▸ **Task statement**
Your answer should be the lines from the start of the records through the line with "Task: Click the search magnifier icon", copied word for word.

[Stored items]
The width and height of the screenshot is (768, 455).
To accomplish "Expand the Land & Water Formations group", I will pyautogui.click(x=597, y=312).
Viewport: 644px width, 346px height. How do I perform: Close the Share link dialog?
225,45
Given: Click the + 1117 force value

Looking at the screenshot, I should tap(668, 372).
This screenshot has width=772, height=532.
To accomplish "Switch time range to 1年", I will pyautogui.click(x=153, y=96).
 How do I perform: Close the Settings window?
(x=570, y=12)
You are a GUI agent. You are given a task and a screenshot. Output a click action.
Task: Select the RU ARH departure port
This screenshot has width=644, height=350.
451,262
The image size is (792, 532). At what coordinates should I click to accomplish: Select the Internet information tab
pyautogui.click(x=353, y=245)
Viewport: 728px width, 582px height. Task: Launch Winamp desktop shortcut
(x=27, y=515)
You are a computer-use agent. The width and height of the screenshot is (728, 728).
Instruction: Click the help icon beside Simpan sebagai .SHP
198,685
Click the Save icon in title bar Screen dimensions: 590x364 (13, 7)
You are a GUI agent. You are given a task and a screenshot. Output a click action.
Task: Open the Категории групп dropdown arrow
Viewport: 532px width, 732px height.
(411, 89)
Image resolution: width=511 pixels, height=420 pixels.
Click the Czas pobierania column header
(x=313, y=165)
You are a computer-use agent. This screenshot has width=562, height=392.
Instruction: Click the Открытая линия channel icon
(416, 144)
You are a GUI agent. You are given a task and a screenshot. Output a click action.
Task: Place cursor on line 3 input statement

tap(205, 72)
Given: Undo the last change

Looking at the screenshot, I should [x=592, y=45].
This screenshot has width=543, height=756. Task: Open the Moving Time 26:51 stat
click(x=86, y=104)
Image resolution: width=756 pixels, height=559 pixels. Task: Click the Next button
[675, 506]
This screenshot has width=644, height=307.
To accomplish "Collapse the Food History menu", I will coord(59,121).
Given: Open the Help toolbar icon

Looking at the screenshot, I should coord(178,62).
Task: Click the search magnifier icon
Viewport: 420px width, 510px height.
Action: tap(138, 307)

▸ **Written response**
The width and height of the screenshot is (768, 455).
To accomplish "Expand the Land & Water Formations group", I will pyautogui.click(x=597, y=312).
Viewport: 644px width, 346px height. How do I perform: Close the Share link dialog?
225,45
Given: Click the + 1117 force value

Looking at the screenshot, I should tap(668, 372).
This screenshot has width=772, height=532.
To accomplish "Switch time range to 1年", I will pyautogui.click(x=153, y=96).
 How do I perform: Close the Settings window?
(x=570, y=12)
You are a GUI agent. You are given a task and a screenshot. Output a click action.
Task: Select the RU ARH departure port
This screenshot has width=644, height=350.
451,262
The image size is (792, 532). At what coordinates should I click to accomplish: Select the Internet information tab
pyautogui.click(x=353, y=245)
Viewport: 728px width, 582px height. Task: Launch Winamp desktop shortcut
(x=27, y=515)
You are a computer-use agent. The width and height of the screenshot is (728, 728).
Instruction: Click the help icon beside Simpan sebagai .SHP
198,685
Click the Save icon in title bar Screen dimensions: 590x364 (13, 7)
You are a GUI agent. You are given a task and a screenshot. Output a click action.
Task: Open the Категории групп dropdown arrow
Viewport: 532px width, 732px height.
(411, 89)
Image resolution: width=511 pixels, height=420 pixels.
Click the Czas pobierania column header
(x=313, y=165)
You are a computer-use agent. This screenshot has width=562, height=392.
Instruction: Click the Открытая линия channel icon
(416, 144)
You are a GUI agent. You are given a task and a screenshot. Output a click action.
Task: Place cursor on line 3 input statement

tap(205, 72)
Given: Undo the last change

Looking at the screenshot, I should [x=592, y=45].
This screenshot has width=543, height=756. Task: Open the Moving Time 26:51 stat
click(x=86, y=104)
Image resolution: width=756 pixels, height=559 pixels. Task: Click the Next button
[675, 506]
This screenshot has width=644, height=307.
To accomplish "Collapse the Food History menu", I will coord(59,121).
Given: Open the Help toolbar icon

Looking at the screenshot, I should coord(178,62).
Task: Click the search magnifier icon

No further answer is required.